How will RAEs manage the integration of physical and behavioral health? Behavioral health in Health First Colorado is a capitated managed care program. While each RAE either has experience managing behavioral health care or has a managed care organization as a partner, there will still likely be a learning curve for some of them in administering payments, working with providers and providing care coordination services. How will patient care be affected by having one organization manage both primary care and behavioral health care services for the member? How will two very different payment systems — fee-for-service and capitation — work together under the same roof?
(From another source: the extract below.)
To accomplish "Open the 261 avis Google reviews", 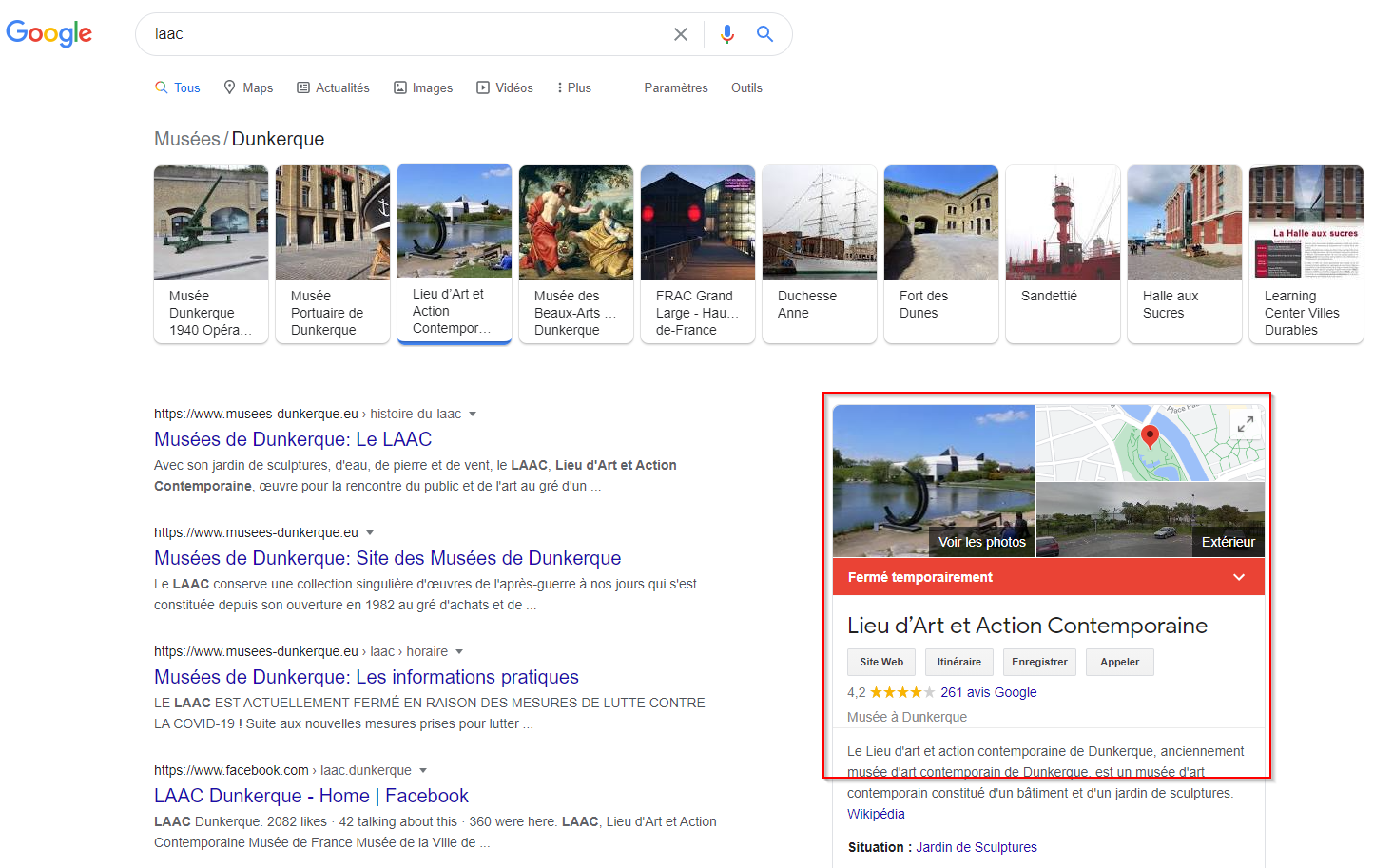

How will RAEs collaborate with providers in the health neighborhood? In Phase Two, RAEs may contract not only with primary care and behavioral health providers, but with other providers in their “health neighborhood,” including dentists, specialty care providers, local public health agencies and hospitals. These relationships hold the potential for RAEs and their partners to implement innovative approaches that address challenges with Health First Colorado members’ access to services. They also may be given lower priority as RAEs work within their budgets to ensure access to primary care and behavioral health first.
Who will be at the table to inform RAEs’ strategic direction? Each RAE is supposed to solicit ideas from stakeholders to inform their strategy. Consumer and provider representation is of particular interest. How will the perspective of Health First Colorado members be considered? And to what extent will the perspectives of providers of all types and sizes be included?
With the launch of Phase Two, the Accountable Care Collaborative is now the primary way Colorado’s Medicaid program is aiming to cut costs and improve care for more than one million Medicaid members.
Phase Two also marks the state’s most tangible step yet in its goal of integrating primary care and behavioral health. By putting one entity in charge of arranging both physical and mental health care for Health First Colorado members, the ACC’s architects hope that care will become more integrated not just in the clinic, but also behind the scenes.
The overarching question is whether changes in Phase Two will maintain or increase access, reduce costs and improve care. Phase Two places a lot of faith in private organizations that own Regional Accountable Entities to understand local needs and encourage better care for a lower price.
The future of the state’s Medicaid program rests in large part on how this vision unfolds.